▶ _The problem_
Look through the entries for the string "text", and copy each line that holds it.

◆ ◆ ◆ ◆ ◆

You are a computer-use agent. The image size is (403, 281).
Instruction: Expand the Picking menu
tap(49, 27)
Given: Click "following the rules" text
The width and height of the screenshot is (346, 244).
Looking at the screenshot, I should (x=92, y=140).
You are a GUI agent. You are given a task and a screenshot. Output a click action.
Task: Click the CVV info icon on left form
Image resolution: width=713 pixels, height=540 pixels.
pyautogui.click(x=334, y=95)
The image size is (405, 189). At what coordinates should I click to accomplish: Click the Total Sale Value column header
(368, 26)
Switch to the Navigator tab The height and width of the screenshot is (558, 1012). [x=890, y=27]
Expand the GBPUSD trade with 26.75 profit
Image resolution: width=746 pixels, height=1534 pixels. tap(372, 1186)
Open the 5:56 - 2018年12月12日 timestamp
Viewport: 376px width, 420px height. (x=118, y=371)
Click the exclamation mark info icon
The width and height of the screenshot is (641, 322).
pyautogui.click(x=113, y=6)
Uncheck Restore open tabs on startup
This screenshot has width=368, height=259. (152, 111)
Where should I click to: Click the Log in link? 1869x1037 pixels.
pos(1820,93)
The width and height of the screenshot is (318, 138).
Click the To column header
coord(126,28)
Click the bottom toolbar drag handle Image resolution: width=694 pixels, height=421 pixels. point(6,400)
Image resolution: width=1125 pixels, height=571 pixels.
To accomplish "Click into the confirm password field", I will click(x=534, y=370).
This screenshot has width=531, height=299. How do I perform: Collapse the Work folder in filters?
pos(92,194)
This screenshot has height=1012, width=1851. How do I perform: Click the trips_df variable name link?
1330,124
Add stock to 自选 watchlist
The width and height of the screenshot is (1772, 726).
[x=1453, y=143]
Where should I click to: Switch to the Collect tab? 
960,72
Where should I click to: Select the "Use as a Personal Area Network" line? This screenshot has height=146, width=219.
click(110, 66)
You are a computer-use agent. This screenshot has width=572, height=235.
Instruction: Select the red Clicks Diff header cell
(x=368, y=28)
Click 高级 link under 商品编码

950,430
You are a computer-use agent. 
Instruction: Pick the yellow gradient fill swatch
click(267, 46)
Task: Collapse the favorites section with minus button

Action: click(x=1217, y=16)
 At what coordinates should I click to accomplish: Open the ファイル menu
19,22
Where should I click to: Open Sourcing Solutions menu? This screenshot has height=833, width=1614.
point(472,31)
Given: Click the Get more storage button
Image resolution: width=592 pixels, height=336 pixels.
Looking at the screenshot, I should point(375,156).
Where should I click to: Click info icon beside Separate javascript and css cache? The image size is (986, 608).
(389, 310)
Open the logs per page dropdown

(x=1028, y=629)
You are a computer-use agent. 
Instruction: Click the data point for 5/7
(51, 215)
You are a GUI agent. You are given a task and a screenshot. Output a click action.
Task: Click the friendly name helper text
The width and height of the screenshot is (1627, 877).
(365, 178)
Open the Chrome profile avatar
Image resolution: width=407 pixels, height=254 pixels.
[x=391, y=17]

◆ ◆ ◆ ◆ ◆

▶ _Written reply_
Given: Click "following the rules" text
Task: Click the friendly name helper text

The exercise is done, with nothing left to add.